"Un dispositif utile et globalement maîtrisé": Borne s'oppose à la réforme de l'AME et nie un engagement
Faut-il mettre fin à l'Aide médicale d'État? La question éminemment politique a été ramenée sur le devant de la scène par le nouveau ministre de l'Intérieur, Bruno Retailleau, déjà en campagne contre l'immigration quelques heures après sa prise de poste.
"Je ne veux pas que la France soit le pays le plus attractif d'Europe pour un certain nombre de prestations sociales d'accès aux soins", assurait-il à TF1 le soir de sa prise de poste.
Pour l'ancienne Première ministre Élisabeth Borne, ce dispositif destiné à garantir l'accès aux soins aux étrangers en situation irrégulière, doit être conservé. "C'est un dispositif utile et globalement maîtrisé", écrit ce mercredi 25 septembre la députée du Calvados.
Mais pourquoi l'ancienne cheffe du gouvernement est-elle sortie du bois? Car son nom et ses "engagements" ont été invoqués par le patron du Sénat, Gérard Larcher, dans une interview au média France Inter.
"Élisabeth Borne m’a écrit en janvier pour me dire qu’elle envisageait de réformer l’Aide médicale d’État en Aide médicale d’urgence. Elle me disait à l’époque qu’elle le ferait soit par voie législative, soit par voie réglementaire", a assuré le parlementaire du camp Les Républicains.
Dossier explosif
Pour rappel, la réforme de l'AME était un point excessivement litigieux au sein de l'explosive "Loi immigration" adoptée dans la douleur en décembre 2023. Une réforme ayant eu un fort coût politique pour le camp présidentiel, menant au départ d'une partie de l'aile gauche de la macronie, dont l'ancien ministre de la Santé Aurélien Rousseau.
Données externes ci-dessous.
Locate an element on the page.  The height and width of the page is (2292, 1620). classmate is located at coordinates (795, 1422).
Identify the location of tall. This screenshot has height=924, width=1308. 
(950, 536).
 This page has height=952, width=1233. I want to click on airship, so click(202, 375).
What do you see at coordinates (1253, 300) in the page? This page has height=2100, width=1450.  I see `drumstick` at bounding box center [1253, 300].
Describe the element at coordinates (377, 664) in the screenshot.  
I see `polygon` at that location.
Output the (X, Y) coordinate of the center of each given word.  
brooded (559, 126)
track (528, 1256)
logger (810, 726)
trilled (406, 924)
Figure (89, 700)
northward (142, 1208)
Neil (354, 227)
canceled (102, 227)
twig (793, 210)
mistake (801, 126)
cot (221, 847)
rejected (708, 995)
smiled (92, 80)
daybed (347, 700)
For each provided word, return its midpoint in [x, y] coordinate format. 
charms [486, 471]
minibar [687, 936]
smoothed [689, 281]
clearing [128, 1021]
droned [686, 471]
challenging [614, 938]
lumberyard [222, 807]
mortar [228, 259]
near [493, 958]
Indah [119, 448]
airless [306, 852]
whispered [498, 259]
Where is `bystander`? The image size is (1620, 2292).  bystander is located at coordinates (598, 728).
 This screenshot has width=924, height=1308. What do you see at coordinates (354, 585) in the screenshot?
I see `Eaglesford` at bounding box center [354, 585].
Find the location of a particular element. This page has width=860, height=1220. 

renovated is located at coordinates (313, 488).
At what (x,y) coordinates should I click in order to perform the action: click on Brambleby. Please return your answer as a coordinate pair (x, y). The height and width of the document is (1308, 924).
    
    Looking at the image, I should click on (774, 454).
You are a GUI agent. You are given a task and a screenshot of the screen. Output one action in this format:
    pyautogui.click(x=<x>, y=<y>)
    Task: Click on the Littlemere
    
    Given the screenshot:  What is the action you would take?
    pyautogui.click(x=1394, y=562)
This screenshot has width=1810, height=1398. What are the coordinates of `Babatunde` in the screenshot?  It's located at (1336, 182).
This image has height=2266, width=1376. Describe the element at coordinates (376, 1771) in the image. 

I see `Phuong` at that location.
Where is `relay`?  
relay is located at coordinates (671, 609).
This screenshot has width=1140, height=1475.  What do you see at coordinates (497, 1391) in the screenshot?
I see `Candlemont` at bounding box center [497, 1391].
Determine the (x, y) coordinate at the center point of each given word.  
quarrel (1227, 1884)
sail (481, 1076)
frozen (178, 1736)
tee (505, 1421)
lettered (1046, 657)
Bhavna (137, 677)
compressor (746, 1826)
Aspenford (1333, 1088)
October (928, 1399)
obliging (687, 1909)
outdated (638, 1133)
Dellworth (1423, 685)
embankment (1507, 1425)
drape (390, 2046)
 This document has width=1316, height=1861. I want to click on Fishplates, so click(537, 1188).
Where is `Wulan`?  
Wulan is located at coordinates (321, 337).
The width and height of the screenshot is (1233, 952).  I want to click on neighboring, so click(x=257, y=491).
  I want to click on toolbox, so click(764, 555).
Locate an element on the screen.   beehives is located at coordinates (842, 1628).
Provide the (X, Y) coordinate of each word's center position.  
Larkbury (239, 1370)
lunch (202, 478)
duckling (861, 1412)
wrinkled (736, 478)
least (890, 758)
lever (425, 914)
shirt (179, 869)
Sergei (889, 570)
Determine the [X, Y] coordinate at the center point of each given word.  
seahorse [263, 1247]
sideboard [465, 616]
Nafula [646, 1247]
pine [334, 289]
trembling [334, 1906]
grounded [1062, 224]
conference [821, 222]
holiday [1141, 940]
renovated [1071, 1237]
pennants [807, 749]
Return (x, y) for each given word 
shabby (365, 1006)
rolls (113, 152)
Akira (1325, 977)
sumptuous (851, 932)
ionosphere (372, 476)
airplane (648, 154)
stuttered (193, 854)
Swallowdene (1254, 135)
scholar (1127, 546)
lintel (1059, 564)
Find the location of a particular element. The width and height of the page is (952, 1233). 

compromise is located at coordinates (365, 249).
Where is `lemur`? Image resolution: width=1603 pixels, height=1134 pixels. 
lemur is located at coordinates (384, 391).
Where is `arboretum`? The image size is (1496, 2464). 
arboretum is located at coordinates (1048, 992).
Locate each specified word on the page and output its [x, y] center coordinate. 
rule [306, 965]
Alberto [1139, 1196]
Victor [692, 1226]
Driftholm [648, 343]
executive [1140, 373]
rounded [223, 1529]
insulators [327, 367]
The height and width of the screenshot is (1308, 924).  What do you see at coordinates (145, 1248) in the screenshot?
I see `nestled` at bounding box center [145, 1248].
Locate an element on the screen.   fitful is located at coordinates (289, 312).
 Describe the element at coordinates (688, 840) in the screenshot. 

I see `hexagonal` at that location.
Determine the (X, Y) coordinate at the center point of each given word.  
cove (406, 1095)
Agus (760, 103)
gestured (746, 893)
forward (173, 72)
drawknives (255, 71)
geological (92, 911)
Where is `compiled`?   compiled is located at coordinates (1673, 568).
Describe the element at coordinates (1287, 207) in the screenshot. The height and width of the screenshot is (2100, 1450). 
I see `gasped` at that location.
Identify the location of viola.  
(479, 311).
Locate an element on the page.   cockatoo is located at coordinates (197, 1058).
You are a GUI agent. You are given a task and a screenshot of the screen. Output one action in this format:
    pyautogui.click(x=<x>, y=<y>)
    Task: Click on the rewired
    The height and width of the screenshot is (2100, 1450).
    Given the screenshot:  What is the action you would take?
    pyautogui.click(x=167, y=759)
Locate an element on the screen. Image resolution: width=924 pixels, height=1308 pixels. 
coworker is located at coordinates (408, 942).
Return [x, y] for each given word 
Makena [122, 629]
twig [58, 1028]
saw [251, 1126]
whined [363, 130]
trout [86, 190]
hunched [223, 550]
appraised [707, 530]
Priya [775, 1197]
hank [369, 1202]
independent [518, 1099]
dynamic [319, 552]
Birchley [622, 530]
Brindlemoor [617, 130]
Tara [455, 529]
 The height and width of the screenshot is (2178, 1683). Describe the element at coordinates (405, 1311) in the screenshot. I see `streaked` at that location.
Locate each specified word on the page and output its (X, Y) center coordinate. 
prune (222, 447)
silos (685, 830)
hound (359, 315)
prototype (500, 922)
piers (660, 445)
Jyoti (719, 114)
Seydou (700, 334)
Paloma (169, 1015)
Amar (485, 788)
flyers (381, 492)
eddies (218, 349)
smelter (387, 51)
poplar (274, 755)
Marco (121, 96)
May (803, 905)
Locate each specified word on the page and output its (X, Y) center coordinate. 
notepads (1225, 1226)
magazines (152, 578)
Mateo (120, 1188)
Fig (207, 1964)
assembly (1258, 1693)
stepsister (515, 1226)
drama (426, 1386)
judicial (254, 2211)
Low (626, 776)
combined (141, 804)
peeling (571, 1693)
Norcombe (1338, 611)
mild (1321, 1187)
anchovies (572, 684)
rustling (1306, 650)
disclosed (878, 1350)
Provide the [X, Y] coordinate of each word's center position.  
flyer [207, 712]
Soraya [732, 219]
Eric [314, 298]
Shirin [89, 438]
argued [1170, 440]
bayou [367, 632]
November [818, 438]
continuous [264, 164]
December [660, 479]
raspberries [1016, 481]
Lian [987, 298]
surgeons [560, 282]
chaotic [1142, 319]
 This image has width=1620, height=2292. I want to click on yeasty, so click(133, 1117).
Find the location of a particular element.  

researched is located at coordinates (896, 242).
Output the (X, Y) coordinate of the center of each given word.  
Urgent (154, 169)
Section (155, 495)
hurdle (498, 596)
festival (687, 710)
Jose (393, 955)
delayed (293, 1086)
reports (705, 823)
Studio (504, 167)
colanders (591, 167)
Mais, en gage de paix, le gouvernement avait exclu la question de l'AME du texte de loi. Pour ne pas se brouiller avec la droite pour autant, et en obtenir les voix, Élisabeth Borne avait ainsi ouvert la voie à une reforme du dispositif.
"J'ai demandé aux ministres concernés de préparer les évolutions réglementaires ou législatives qui permettront d'engager une réforme de l'AME (...) Les évolutions nécessaires devront être engagées en début d'années 2024", a-t-elle écrit le 18 décembre 2023 à Gérard Larcher. Un courrier qui n'engage effectivement ni à une suppression de l'AME ni à sa transformation en AMU.
Serpent de mer
Sauf que. Depuis ce courrier, le paysage politique a été pour le moins chahuté. D'abord, Élisabeth Borne a perdu son titre de Première ministre lors du remaniement de janvier, au profit de Gabriel Attal.
Puis, la campagne des élections européennes, la dissolution de l'Assemblée nationale, les nouvelles législatives et, enfin, la longue attente avant la composition d'un nouveau gouvernement ont considérablement freiné le jeu des réformes.
La nouvelle réforme migratoire pourrait ne pas être directement débattue dans la nouvelle assemblée. Mais adoptée par décret. La présidente de la chambre basse Yaël Braun-Pivet a d'ores et déjà demandé à Bruno Retailleau de ne pas "contourner" le pouvoir législatif pour accélérer la manœuvre.
"Je serai très attentive à cela. Le Parlement ne sera pas contourné. J’entends que le gouvernement respecte le Parlement dans toutes ses prérogatives et donc qu’il l’associe pour construire des politiques qu’il souhaite mener", insistait l'élue des Yvelines sur BFMTV-RMC mardi.
Reste que, du point de vue de la santé publique, les spécialistes appellent tous à ne pas démembrer le dispositif. "Remettre en cause l'aide médicale d'État serait complètement stupide pour la santé publique, mais également pour les finances de l'assurance maladie", a d'ailleurs reconnu le médecin et ancien ministre de la Santé François Braun.
Un rapport sur l'AME destiné aux différents ministères avait d'ailleurs souligné l'intérêt économique et sanitaire du dispositif, soulignant l'absence d'effet d'aubaine associé.